→ **WORK REQUEST**
Answer with the exact lines of the following material from the one containing "Diva del verano: Kylie" through the one containing "POLÍTICA DE PRIVACIDAD (189, 2532)", both end lines included.

→ **INPUT DATA**
--- --- ---
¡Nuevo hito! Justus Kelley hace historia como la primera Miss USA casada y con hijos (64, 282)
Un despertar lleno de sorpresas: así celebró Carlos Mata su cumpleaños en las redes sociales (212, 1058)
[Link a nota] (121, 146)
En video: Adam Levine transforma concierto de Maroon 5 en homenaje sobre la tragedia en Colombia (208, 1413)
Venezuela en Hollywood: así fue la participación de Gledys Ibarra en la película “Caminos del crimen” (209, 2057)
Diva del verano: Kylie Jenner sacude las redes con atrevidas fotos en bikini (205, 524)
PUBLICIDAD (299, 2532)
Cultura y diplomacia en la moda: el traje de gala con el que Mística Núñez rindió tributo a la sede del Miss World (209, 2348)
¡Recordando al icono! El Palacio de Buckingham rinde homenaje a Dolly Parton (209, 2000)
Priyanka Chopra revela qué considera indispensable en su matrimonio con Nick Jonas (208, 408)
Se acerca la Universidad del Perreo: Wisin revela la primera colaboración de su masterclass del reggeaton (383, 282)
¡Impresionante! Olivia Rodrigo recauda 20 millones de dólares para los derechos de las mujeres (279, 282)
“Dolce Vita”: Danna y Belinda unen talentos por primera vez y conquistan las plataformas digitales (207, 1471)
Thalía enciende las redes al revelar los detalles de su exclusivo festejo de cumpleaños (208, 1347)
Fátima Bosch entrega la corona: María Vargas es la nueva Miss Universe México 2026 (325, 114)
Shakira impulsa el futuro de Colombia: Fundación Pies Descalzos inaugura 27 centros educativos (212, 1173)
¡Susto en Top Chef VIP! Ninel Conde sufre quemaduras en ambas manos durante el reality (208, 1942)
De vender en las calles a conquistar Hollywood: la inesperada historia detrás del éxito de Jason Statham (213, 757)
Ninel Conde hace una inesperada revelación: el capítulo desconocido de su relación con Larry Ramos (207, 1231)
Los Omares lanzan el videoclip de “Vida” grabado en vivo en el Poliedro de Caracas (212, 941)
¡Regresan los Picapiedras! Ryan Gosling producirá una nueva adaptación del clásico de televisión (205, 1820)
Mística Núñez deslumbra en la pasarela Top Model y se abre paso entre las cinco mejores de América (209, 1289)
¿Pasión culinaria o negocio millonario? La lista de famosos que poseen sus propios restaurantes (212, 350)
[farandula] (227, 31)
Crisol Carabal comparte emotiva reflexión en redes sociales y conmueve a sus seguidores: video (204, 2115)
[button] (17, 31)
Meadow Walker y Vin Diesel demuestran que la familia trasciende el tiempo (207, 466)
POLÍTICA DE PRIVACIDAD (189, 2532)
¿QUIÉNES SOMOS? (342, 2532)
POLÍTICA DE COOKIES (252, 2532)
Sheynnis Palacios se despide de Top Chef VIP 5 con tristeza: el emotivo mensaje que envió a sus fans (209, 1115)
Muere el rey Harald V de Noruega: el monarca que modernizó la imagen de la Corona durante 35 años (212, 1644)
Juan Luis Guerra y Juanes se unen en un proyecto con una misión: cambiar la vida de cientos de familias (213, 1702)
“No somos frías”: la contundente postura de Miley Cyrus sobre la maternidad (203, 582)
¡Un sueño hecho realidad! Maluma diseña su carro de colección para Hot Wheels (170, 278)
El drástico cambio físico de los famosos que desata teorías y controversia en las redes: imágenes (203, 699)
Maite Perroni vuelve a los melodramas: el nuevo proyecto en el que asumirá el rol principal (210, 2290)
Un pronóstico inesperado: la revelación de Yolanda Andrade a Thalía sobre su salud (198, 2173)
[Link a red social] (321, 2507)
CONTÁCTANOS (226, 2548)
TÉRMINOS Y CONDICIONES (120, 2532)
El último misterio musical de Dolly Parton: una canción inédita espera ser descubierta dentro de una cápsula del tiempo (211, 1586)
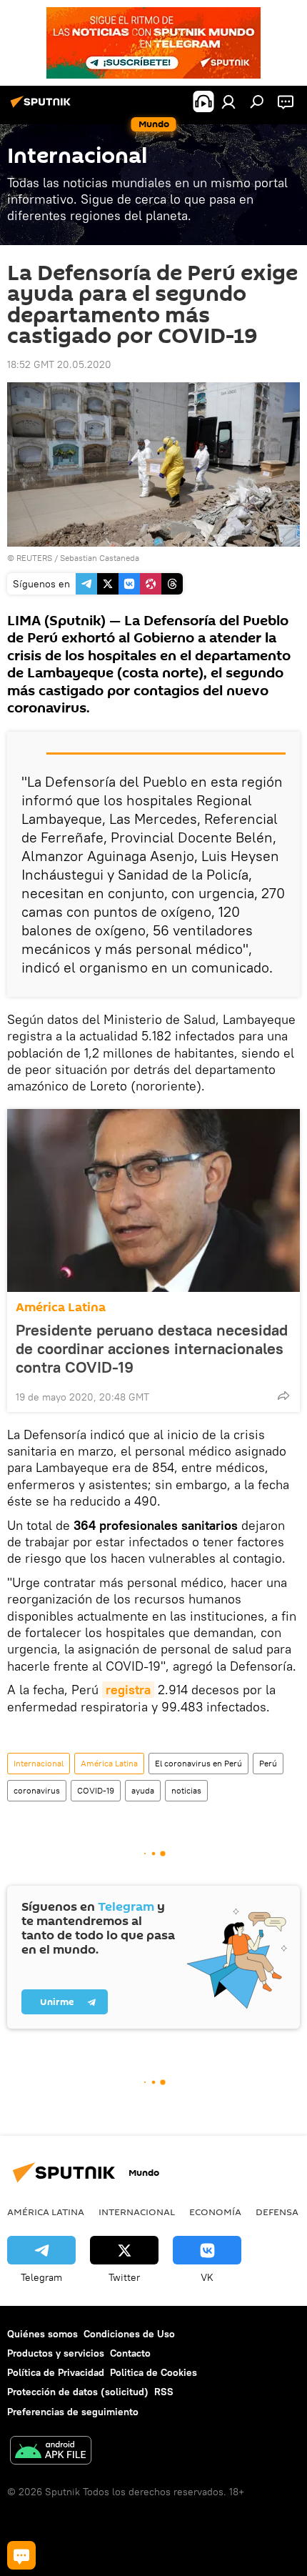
--- --- ---
→ **TASK SOLUTION**
Diva del verano: Kylie Jenner sacude las redes con atrevidas fotos en bikini (205, 524)
PUBLICIDAD (299, 2532)
Cultura y diplomacia en la moda: el traje de gala con el que Mística Núñez rindió tributo a la sede del Miss World (209, 2348)
¡Recordando al icono! El Palacio de Buckingham rinde homenaje a Dolly Parton (209, 2000)
Priyanka Chopra revela qué considera indispensable en su matrimonio con Nick Jonas (208, 408)
Se acerca la Universidad del Perreo: Wisin revela la primera colaboración de su masterclass del reggeaton (383, 282)
¡Impresionante! Olivia Rodrigo recauda 20 millones de dólares para los derechos de las mujeres (279, 282)
“Dolce Vita”: Danna y Belinda unen talentos por primera vez y conquistan las plataformas digitales (207, 1471)
Thalía enciende las redes al revelar los detalles de su exclusivo festejo de cumpleaños (208, 1347)
Fátima Bosch entrega la corona: María Vargas es la nueva Miss Universe México 2026 (325, 114)
Shakira impulsa el futuro de Colombia: Fundación Pies Descalzos inaugura 27 centros educativos (212, 1173)
¡Susto en Top Chef VIP! Ninel Conde sufre quemaduras en ambas manos durante el reality (208, 1942)
De vender en las calles a conquistar Hollywood: la inesperada historia detrás del éxito de Jason Statham (213, 757)
Ninel Conde hace una inesperada revelación: el capítulo desconocido de su relación con Larry Ramos (207, 1231)
Los Omares lanzan el videoclip de “Vida” grabado en vivo en el Poliedro de Caracas (212, 941)
¡Regresan los Picapiedras! Ryan Gosling producirá una nueva adaptación del clásico de televisión (205, 1820)
Mística Núñez deslumbra en la pasarela Top Model y se abre paso entre las cinco mejores de América (209, 1289)
¿Pasión culinaria o negocio millonario? La lista de famosos que poseen sus propios restaurantes (212, 350)
[farandula] (227, 31)
Crisol Carabal comparte emotiva reflexión en redes sociales y conmueve a sus seguidores: video (204, 2115)
[button] (17, 31)
Meadow Walker y Vin Diesel demuestran que la familia trasciende el tiempo (207, 466)
POLÍTICA DE PRIVACIDAD (189, 2532)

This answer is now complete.